Wine symbolises the Holy Spirit because being full of the Holy Spirit is being full of joy. The Disciples were full of the Spirit when the Spirit fell in them at Pentecost and were so full of joy, so exuberant, that they were accused of being drunk. The signs of being drunk are similar, being drunk and being filled with the Holy Spirit, without the excessive indulgence that too much alcohol can lead to.
New wine makes old wineskins burst
To make wine you crush grapes, releasing the juice, and then that juice is fermented, during fermentation, gasses are released. In Jesus’ day, the wine was fermented in leather skins, new skins could expand and take the pressure, old wineskins were brittle and would split. No one would put new wine into old wineskins.

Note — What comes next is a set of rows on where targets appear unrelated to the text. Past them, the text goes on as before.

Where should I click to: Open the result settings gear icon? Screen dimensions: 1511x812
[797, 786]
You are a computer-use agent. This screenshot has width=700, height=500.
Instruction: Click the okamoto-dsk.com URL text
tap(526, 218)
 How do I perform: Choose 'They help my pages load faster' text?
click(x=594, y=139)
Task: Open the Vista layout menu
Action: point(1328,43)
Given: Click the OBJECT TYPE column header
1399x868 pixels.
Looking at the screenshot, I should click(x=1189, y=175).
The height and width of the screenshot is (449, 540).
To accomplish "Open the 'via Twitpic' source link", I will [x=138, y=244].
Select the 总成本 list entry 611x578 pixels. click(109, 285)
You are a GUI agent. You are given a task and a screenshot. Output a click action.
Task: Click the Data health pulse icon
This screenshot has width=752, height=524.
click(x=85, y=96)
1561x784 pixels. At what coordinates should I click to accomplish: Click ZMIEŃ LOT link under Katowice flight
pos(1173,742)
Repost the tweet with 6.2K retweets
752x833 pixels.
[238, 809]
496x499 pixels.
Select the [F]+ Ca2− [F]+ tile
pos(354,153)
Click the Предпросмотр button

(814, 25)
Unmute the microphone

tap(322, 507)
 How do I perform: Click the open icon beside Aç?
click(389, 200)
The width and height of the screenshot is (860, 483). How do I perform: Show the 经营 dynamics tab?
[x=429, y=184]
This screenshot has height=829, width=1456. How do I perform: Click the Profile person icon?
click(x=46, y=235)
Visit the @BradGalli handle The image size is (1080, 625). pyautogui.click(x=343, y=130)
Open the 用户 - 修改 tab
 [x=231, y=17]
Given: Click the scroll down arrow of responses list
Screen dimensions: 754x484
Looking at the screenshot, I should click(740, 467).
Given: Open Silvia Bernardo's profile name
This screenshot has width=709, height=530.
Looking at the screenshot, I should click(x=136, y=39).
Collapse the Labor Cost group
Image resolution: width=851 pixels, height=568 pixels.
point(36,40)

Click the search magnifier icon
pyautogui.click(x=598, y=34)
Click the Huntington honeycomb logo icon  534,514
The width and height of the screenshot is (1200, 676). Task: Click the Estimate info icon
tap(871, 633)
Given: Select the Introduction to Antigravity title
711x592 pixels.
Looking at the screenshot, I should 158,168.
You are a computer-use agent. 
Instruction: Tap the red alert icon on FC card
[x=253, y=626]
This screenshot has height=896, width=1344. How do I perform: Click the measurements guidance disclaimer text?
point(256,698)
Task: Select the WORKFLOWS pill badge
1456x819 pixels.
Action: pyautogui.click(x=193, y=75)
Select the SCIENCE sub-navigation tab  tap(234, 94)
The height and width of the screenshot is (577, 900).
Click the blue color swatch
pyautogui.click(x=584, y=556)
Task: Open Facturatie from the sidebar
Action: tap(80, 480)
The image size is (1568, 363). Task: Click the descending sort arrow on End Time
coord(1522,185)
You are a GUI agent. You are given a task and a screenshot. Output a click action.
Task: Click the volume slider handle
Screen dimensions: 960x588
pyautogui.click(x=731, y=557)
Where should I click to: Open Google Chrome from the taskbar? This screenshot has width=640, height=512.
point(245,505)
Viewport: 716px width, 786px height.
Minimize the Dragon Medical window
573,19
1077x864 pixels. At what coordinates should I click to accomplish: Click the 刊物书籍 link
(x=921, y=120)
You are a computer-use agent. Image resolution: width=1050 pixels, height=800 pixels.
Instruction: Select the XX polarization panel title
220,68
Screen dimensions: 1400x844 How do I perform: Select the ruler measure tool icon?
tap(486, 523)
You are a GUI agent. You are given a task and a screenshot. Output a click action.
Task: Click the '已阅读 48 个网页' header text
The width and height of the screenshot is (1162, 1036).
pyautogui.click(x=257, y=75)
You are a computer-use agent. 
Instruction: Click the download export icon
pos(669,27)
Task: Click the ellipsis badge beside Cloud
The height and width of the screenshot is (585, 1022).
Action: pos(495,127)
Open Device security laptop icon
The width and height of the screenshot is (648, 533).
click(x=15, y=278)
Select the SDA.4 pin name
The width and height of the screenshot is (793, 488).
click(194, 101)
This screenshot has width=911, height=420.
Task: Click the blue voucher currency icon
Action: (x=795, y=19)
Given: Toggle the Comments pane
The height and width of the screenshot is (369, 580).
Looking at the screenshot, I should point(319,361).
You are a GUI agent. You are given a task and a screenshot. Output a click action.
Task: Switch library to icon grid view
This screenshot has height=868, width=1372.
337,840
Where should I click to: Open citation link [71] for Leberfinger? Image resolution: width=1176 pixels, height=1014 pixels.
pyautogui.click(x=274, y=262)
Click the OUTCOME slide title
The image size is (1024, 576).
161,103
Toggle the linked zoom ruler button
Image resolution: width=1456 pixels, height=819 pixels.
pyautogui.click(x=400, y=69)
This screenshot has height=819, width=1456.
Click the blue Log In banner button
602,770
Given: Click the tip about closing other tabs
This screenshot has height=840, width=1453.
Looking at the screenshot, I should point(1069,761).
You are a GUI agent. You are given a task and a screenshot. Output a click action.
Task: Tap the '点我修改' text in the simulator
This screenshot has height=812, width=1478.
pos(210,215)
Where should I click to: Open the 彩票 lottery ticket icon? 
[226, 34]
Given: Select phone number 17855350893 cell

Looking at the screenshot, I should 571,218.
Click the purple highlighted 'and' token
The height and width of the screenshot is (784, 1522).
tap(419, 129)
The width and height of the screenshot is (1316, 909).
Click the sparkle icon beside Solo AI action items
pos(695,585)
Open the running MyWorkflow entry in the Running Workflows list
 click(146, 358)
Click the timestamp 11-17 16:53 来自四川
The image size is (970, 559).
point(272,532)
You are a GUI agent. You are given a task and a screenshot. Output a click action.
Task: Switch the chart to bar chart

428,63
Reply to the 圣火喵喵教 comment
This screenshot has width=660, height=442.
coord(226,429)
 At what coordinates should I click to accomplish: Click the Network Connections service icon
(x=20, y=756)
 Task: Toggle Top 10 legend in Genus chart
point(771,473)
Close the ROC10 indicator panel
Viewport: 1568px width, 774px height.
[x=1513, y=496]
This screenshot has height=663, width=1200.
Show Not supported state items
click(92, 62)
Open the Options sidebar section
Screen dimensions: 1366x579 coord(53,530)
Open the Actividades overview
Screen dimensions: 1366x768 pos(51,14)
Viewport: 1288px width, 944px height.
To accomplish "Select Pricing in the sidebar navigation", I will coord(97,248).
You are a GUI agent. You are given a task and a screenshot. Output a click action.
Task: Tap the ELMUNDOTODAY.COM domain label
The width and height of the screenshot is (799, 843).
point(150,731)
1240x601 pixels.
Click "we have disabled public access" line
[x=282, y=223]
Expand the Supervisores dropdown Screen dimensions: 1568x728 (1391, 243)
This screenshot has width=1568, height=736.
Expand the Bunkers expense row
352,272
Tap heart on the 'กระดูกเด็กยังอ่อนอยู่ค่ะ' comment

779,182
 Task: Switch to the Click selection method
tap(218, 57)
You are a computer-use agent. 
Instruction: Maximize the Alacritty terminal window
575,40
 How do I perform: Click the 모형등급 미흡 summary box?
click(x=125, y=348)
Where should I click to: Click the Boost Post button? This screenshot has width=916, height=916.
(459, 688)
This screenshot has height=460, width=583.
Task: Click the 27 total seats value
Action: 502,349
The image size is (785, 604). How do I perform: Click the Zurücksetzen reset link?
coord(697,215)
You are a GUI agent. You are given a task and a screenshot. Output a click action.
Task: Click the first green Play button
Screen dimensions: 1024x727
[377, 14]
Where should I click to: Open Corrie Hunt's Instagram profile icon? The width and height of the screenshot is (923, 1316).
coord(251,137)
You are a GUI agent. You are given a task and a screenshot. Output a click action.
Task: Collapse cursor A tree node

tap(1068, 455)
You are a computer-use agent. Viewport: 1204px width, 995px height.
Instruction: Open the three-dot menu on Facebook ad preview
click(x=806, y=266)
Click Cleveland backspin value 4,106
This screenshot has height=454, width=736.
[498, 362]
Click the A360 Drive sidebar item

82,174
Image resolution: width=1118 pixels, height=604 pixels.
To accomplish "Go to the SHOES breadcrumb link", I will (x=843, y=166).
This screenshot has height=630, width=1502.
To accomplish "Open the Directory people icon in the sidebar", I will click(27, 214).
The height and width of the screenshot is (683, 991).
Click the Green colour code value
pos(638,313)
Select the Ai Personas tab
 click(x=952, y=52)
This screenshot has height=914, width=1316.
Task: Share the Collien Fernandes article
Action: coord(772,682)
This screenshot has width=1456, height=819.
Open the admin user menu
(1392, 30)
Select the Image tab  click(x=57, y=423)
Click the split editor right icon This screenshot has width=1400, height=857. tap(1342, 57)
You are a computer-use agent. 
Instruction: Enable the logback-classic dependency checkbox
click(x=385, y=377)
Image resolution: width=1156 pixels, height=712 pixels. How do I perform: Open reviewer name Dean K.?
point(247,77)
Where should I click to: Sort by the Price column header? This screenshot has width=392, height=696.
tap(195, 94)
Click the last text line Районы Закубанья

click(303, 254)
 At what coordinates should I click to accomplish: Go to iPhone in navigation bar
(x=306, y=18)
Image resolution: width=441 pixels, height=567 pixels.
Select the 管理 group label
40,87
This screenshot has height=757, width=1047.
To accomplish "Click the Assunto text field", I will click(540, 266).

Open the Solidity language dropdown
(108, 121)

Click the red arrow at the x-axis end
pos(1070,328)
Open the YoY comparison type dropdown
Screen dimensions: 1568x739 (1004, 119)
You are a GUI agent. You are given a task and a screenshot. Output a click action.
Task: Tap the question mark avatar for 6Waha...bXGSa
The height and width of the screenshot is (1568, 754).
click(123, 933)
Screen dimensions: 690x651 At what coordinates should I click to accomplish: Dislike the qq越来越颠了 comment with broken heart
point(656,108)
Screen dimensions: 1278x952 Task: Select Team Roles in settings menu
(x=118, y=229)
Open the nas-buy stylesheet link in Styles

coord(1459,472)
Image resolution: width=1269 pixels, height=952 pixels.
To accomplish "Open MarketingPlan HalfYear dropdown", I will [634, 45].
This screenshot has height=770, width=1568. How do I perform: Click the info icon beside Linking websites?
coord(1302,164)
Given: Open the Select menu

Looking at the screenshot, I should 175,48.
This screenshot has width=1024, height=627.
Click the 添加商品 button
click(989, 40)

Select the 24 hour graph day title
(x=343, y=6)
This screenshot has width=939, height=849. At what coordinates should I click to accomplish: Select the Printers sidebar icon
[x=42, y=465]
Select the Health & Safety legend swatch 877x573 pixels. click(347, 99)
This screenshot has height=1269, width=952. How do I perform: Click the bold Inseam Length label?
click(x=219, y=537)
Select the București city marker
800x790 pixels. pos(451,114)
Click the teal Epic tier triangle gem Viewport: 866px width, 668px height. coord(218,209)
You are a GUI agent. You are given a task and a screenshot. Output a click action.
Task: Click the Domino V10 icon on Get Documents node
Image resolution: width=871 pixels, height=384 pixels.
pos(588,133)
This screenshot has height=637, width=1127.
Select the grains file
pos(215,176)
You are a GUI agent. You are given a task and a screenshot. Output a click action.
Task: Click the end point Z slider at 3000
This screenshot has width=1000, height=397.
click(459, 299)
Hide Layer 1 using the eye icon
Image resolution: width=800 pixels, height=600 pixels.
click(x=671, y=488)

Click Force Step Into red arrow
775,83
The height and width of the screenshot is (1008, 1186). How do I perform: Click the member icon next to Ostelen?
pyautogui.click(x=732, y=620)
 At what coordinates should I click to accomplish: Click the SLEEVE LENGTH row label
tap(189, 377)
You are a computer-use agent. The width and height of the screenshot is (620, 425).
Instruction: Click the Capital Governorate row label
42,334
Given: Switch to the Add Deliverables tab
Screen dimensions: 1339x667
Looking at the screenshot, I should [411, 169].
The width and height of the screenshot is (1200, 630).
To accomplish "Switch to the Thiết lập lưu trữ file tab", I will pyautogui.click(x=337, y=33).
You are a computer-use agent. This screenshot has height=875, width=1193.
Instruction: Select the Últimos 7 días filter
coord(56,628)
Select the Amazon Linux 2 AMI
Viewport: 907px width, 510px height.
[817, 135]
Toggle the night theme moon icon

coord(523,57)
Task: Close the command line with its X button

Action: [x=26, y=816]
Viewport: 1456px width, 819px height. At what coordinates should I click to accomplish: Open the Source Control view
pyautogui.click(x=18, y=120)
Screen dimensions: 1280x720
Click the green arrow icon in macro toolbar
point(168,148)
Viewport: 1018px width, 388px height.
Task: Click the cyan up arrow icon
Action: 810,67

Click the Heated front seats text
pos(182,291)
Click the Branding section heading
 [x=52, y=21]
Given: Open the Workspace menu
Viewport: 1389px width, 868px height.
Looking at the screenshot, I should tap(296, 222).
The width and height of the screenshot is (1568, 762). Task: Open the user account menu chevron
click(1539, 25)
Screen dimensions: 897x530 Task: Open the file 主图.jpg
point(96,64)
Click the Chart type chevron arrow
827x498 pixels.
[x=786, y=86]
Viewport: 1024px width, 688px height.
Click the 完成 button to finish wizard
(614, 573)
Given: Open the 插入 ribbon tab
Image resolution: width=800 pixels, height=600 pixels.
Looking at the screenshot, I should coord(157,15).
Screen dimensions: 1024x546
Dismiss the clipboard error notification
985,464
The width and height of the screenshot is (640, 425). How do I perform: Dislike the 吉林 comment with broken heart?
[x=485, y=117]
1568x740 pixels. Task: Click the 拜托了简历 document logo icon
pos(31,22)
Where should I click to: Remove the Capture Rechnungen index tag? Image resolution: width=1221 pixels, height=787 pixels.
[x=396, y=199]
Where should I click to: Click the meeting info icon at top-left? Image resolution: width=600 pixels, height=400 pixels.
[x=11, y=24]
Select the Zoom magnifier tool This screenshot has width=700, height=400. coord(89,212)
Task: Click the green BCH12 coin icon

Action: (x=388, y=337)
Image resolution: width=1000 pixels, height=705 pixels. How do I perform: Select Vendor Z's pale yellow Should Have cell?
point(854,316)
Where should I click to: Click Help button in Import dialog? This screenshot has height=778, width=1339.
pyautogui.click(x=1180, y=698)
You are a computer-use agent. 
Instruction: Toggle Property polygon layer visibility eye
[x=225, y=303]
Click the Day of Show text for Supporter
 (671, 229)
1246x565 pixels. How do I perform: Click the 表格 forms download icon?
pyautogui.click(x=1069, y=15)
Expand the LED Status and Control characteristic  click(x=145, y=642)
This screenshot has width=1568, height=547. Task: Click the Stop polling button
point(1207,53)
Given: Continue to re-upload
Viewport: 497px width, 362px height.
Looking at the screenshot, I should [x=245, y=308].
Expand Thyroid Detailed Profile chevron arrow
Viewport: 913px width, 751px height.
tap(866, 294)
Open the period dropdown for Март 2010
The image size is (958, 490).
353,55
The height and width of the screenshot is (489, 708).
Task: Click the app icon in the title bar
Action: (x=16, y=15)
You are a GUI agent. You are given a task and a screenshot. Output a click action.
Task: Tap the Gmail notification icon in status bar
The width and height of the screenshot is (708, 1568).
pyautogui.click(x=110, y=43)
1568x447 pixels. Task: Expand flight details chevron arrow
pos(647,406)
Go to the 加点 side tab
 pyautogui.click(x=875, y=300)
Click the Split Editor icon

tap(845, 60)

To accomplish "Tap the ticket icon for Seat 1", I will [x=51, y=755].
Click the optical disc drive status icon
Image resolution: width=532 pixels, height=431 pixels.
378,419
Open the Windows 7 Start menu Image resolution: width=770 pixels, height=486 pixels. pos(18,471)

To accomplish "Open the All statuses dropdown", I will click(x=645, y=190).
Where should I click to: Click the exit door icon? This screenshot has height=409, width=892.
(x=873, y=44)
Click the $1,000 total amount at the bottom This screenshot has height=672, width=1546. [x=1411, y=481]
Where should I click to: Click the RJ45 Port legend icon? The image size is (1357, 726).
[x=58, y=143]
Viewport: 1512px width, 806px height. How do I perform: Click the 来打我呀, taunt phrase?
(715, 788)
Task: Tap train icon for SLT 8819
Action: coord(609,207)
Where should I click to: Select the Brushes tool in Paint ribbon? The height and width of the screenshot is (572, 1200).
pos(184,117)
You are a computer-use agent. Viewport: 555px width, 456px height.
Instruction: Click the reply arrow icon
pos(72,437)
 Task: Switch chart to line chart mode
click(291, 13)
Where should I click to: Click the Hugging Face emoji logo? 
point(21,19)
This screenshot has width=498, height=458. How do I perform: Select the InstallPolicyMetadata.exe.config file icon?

That is what Jesus said about the Holy Spirit, it is like new wine. It will not fit into the old structure of rigid obedience to God’s laws and sacrifices. God’s law is good because God is good and it is his law, but the Spirit goes beyond this, the Spirit needs more space. Hosea, in the Old Testament, knew this. God said this through Hosea to the people of Judah: ‘I don’t want your sacrifices—I want your love; I don’t want your offerings—I want you to know me.’
God loves us and wants our love, God knows us and wants us to know him. Loving and knowing God goes beyond the sacrificial law. The Holy Spirit breaks through that which is in us that would be strict and legalistic, enabling us to know and love God and to go out into the world in love.
Are you going to allow the Holy Spirit to help you to love God fully? Ask her to fill you today. Warning, you may be so joyful that you appear drunk.